Some elements have room for improvement; it’s not for everyone. I would be careful if director Park Hoon Jung’s violent filmmaking style, which even the actors reportedly went against, is not a cup of your tea. You may be disappointed if you looked forward to seeing the blood-stained power game in New World or animated action scenes like The Witch. The movie may feel like a mash-up of the two films.

Credit: Netflix

However, the scene of Jeju Island makes up the aspects mentioned above: the film’s background and a character of its own. Jeju Island’s unique charms, where palm trees and waves flicker, add freshness to a story that may seem shamelessly obvious. The irony, which lies within the two characters’ tragic fates as they contrast with the serene and gleaming scenery, lingers within viewers. When the movie ends, it makes us crave the spicy raw fish soup and Jeju soju that Tae Goo and Jae Yeon enjoyed.

The texture which lies within the characters’ personalities is also refreshing. Like the film’s genre as a sentimental film-noir or its title Night in Paradise, Tae Goo catches the eyes as an introverted gang member. The decision to cast Uhm Tae Goo as Tae Goo’s role is immaculate. With his charismatic looks, unique voice, and contrasting personality, Uhm Tae Goo demonstrates a performance that suits him best. Despite the limited facial expressions and speeches, Uhm Tae Goo fully delivers the character’s internalized feelings to viewers.

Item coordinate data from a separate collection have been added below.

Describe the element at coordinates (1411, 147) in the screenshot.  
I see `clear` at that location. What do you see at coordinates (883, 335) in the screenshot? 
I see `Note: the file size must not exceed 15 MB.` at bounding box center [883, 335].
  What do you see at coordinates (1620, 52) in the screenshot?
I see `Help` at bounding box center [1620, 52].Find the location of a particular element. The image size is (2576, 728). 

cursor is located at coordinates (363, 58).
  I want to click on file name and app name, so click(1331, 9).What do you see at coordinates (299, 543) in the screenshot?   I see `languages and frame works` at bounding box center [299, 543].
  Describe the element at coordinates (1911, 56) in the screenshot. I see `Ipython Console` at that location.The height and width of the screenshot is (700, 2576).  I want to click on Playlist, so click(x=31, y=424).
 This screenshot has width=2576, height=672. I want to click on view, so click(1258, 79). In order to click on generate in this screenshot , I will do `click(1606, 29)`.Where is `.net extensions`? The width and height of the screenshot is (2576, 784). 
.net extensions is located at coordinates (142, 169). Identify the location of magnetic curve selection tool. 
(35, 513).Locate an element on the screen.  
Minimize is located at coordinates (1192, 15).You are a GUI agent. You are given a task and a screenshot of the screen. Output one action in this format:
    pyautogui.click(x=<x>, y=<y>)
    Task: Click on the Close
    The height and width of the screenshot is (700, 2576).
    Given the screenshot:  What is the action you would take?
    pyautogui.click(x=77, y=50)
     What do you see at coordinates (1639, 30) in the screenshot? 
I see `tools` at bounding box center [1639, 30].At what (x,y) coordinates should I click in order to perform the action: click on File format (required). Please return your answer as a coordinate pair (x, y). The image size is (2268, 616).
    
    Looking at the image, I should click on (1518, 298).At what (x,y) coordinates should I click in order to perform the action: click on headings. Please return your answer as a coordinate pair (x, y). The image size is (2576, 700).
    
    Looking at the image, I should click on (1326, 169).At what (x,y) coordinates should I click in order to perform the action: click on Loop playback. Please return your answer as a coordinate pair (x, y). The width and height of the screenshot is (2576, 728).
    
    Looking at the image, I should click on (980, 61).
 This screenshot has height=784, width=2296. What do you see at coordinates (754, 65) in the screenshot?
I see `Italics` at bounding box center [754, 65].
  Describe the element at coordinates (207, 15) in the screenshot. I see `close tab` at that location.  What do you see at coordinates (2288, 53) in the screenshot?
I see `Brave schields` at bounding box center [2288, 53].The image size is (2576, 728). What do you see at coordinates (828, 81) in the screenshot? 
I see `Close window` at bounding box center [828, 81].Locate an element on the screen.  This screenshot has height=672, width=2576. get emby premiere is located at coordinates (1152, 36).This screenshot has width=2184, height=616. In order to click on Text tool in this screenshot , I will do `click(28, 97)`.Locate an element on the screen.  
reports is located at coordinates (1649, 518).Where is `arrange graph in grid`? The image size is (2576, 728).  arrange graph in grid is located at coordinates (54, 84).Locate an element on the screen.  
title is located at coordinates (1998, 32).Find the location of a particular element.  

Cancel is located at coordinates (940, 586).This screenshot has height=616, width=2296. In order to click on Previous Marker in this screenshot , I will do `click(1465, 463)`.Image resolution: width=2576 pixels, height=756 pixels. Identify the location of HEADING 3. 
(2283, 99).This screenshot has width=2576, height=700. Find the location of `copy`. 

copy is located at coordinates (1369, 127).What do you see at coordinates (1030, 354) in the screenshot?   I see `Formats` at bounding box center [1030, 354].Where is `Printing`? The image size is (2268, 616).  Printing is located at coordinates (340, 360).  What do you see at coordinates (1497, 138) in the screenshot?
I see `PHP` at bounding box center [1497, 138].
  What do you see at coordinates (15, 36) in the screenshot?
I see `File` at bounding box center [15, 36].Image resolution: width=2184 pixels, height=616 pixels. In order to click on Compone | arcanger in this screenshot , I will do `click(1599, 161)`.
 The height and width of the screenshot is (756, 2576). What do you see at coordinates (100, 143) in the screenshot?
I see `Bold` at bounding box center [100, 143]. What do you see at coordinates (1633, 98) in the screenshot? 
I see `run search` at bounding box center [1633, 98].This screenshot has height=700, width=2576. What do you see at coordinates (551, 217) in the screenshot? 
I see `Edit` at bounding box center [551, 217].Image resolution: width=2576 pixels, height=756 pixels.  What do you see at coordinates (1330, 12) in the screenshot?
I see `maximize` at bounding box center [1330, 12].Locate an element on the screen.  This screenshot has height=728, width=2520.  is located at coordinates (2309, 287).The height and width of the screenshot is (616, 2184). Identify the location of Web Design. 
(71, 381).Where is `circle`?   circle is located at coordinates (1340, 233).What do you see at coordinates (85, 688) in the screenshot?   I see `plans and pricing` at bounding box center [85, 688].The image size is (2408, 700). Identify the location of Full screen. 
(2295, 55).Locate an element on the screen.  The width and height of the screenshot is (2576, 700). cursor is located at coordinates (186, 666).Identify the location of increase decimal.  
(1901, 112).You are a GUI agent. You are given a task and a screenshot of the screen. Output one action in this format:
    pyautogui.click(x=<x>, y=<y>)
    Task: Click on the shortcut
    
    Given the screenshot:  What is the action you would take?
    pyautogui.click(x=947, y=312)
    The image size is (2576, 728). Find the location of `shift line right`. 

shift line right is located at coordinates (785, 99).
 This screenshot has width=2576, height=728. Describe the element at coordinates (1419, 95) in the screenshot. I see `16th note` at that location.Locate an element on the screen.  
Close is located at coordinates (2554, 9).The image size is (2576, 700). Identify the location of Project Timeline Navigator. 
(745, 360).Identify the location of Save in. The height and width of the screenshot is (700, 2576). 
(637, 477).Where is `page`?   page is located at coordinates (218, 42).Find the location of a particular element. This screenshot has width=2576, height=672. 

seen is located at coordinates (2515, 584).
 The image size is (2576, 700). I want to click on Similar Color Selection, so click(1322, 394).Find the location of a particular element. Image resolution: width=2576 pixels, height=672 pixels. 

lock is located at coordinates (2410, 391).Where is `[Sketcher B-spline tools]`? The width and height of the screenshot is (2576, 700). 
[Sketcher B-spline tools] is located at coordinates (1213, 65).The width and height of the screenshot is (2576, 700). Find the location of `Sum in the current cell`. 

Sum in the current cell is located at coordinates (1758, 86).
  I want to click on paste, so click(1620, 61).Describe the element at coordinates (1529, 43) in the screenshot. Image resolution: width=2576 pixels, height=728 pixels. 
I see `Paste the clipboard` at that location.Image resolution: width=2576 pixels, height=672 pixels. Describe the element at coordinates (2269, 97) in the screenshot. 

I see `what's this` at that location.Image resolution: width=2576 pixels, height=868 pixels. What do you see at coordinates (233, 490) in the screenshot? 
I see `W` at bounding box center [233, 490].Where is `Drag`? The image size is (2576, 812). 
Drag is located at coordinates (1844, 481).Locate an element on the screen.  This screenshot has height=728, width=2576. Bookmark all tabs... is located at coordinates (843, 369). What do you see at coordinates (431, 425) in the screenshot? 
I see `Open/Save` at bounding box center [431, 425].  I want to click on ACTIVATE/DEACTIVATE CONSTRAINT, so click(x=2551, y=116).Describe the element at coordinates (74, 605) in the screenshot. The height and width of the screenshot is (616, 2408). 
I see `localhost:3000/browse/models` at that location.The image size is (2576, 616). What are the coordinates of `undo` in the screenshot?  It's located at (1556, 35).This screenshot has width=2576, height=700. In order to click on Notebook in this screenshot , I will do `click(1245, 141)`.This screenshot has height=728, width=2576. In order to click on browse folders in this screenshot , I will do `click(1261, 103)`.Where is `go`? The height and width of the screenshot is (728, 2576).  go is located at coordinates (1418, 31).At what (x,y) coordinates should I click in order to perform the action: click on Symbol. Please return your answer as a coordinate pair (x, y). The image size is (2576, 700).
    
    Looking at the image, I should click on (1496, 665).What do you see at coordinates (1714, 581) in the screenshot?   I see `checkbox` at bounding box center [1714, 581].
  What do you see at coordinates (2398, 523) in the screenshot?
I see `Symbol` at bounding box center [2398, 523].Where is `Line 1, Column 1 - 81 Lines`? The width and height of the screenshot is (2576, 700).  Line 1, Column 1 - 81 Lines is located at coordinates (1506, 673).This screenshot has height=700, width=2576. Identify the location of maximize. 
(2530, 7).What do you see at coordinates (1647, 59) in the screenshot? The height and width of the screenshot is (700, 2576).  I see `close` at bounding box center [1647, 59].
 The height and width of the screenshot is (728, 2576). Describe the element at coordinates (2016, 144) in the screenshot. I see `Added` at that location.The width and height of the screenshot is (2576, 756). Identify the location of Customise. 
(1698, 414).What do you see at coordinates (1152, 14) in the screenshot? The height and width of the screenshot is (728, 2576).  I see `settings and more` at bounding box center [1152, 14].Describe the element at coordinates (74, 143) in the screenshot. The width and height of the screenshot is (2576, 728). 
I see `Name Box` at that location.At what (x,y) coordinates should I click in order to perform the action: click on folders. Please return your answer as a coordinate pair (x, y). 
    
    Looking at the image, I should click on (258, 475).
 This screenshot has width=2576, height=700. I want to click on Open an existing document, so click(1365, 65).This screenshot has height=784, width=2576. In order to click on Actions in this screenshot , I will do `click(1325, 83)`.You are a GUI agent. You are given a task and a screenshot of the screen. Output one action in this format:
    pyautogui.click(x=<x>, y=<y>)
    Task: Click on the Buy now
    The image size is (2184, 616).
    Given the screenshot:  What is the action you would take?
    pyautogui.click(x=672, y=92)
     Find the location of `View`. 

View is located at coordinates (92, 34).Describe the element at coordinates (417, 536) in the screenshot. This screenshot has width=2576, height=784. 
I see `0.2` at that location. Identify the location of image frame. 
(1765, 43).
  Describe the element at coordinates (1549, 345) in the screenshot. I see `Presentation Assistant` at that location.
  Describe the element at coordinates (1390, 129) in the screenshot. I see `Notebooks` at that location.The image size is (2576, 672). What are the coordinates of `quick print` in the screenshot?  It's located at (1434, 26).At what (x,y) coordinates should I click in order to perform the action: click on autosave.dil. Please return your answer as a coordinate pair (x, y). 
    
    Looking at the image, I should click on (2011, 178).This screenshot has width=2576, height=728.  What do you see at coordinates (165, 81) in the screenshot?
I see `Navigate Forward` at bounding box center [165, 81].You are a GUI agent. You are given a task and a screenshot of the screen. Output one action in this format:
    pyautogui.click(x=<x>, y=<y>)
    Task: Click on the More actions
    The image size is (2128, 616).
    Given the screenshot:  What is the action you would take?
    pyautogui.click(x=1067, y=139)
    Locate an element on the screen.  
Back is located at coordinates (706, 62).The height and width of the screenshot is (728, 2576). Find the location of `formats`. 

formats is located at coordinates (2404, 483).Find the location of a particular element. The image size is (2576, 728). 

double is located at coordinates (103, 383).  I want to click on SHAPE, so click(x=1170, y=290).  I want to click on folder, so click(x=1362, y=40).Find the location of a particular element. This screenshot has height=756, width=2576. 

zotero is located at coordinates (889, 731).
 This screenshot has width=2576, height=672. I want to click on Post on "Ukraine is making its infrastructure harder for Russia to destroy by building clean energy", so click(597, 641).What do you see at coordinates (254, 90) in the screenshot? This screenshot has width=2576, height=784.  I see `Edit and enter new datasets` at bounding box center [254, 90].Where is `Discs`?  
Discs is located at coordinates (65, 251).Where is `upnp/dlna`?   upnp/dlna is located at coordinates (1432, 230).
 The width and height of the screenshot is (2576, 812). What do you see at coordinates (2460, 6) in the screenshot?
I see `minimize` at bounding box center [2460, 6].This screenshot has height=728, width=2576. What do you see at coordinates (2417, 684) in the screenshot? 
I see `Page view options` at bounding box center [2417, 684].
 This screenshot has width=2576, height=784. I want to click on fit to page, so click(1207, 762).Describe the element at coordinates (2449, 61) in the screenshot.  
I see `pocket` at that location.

Jae Yeon plays an uncommon female character in Korean mob films. Unlike the other female characters who were easily consumed or portrayed as figures who need protection, she became a character who’s honest about her complex feelings, including disparity, anger, revenge, compassion, and empathy toward Tae Goo. She also has the skill sets to protect herself. Jeon Yeo Been’s performance is flawless in bringing life to a character like Jae Yeon. In particular, her performance in the last 10 minutes of the film is so fierce that it makes you think that the past 120 minutes was a build-up for Jeon Yeo Been.

The chemistry between the two is quite captivating. They give us unexpected laughs in what is a dark and heavy atmosphere of the film-noir. They become the only ones that each other could rely on, illustrating a faith and empathy-based relationship that cannot be simply described as romance nor camaraderie. It is easier for the audience to immerse themselves into the movie as the two allow viewers to take a breath after being worked up by all the tension.

Cha Seung Won plays Executive Ma, the second-in-command of the Buk Sung gang who chases after Tae Goo. He got to depict an alluring villain yet again after his appearance in Believer. The actor makes a solid presence by painting the character as a multi-dimensional figure who takes cold-blooded acts of revenge yet is also sly and funny at the same time. The performances of Park Ho San as Tae Goo’s Gang Boss Yang, the brief yet intense appearance of Lee Ki Young, and Lee Mon Sik are also impressive.

Credit: Netflix

While there is room for improvement, Night in Paradise is a charming work that broke the Korean mob film-noir’s ground. The gaps in the plot and the overplayed clichés that come with the genre are all compensated by the actors’ life-like acting and Jeju Island’s sceneries. Above all, the biggest disappointment seems to be that we weren’t able to watch the film on the big theatre screens. 

 

Verdict: The visual aesthetics and actors’ performances that radiate through the clichés of a film-noir. (7.5/10)

 

Editor Yang Young Jun: There is at least one good part in every movie or TV series. A media geek who isn’t picky with genres.